A term created by Tom Burns and G.M. Stalker in the late 1950s, organic organizations (Organic system theory), unlike mechanistic organizations (also coined by Burns and Stalker), are flexible and value external knowledge. The theories of Burns and Stalker impacted the field of organization theory, with their study of management and structure of Scottish electronics firms. In their writing contrasting mechanistic and organismic structures, they outlined the differences between the two types.

Also called organismic organization, this form of organizational structure was widely sought and proposed, but difficult to prove it exists. As opposed to the mechanistic organization, it has the least hierarchy and specialization of functions. For an organization to be organic, the participants or workers should have equal levels, with no job descriptions or classifications, and communication should have a hub-network-like form. Organic organisation thrives on the power of personalities and relationships, lack of rigid procedures and communication, and can react quickly and easily to changes in the environment, thus it is said to be the most adaptive form of organization. Decisions arise from the needs felt by individuals in the group, who propose changes to the group, either by discussion or by changing behavior or operations without discussion. The rest of the individuals in the group adapt to the changes as they need to. The weakness of the model is that it requires co-operation and constant adjustment from all the members.

An organic organization is a fluid and flexible network of multi-talented individuals who perform a variety of tasks, as per the definition of D. A. Morand.

==Organic Organization Leads to Teamwork==
An organic organization exists dependently, meaning that the organization takes into consideration the needs of their employees, leading to group leadership and teamwork. The advantage of group leadership is that controlling the environment is shared by several people, instead of one person telling everyone what is expected. Organic organizations take into consideration the ideas of the employees, opening the doors to teamwork among employees, instead of competition or a feeling of powerlessness.

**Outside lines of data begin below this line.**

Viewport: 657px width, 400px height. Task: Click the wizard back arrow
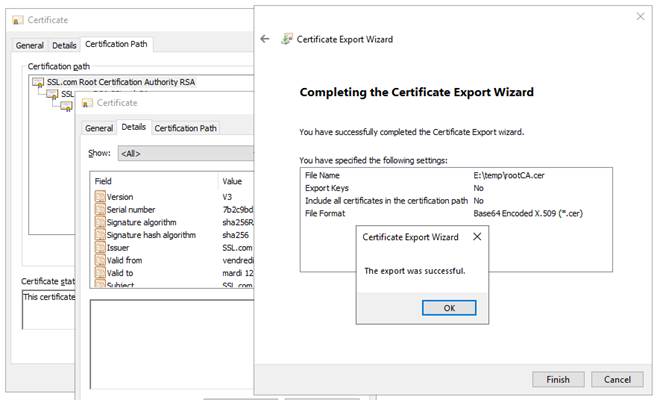265,39

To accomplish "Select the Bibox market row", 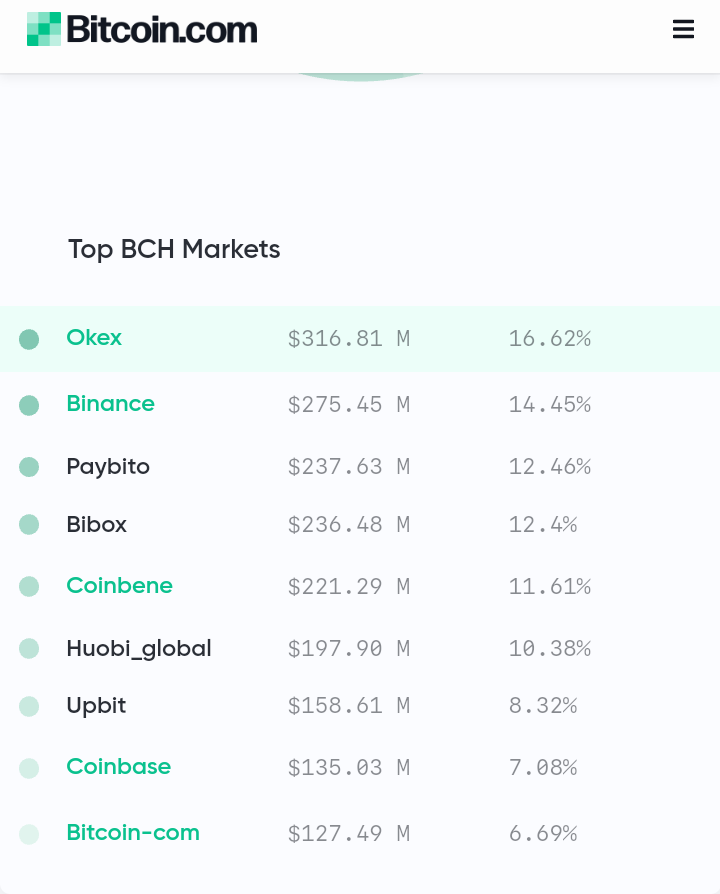I will click(x=360, y=525).
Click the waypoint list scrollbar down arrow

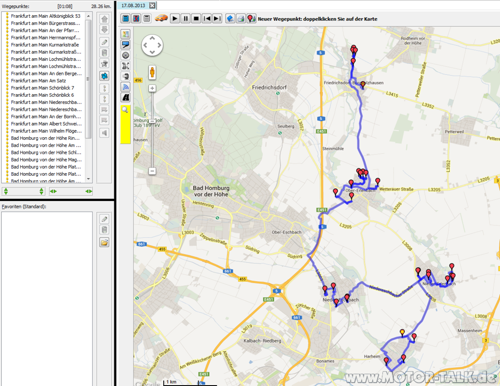(x=88, y=179)
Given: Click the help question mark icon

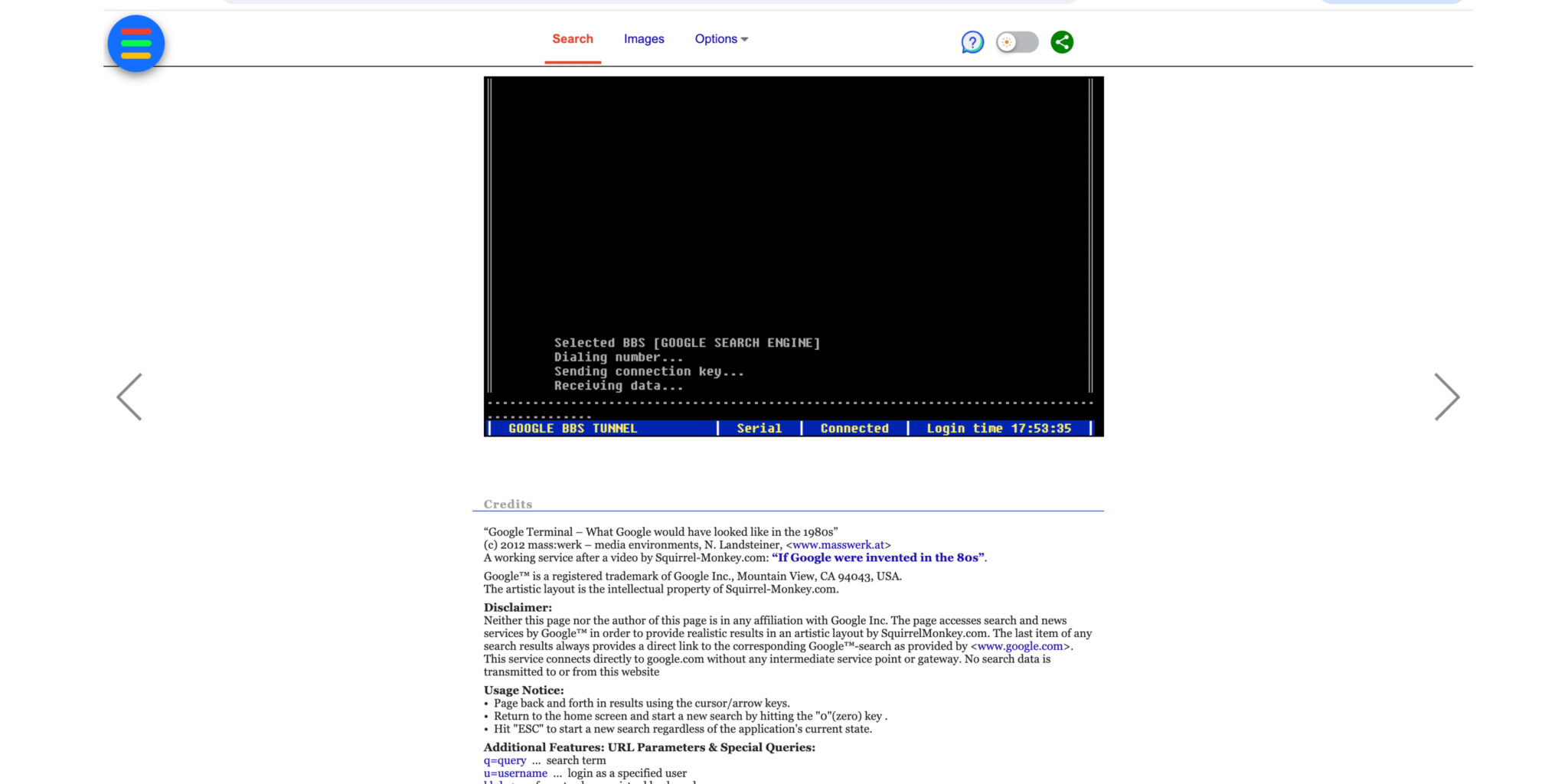Looking at the screenshot, I should [972, 42].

The use of Organic Organizations is thought to provide incentive to employees to co-operate and perform to the best of their abilities.

Burns and Stalker theorized that companies facing a changing environment may have to use an organic organizational structure in order to quickly adapt to changes. These companies have a de-centralized decision making structure to facilitate quickly adapting to changes in the market place. Companies operating in a stable environment would benefit from maintaining a mechanistic organizational structure, where policies are made that stay the same for a long period of time, decision making is centralized around a few people and tasks remain the same.

Christianity has been influenced by the organic organisation movement, rejecting hierarchy, ritual and even church owned real estate. House churches and simple churches have sprung up often influenced by Neil Cole, Frank Viola and George Barna.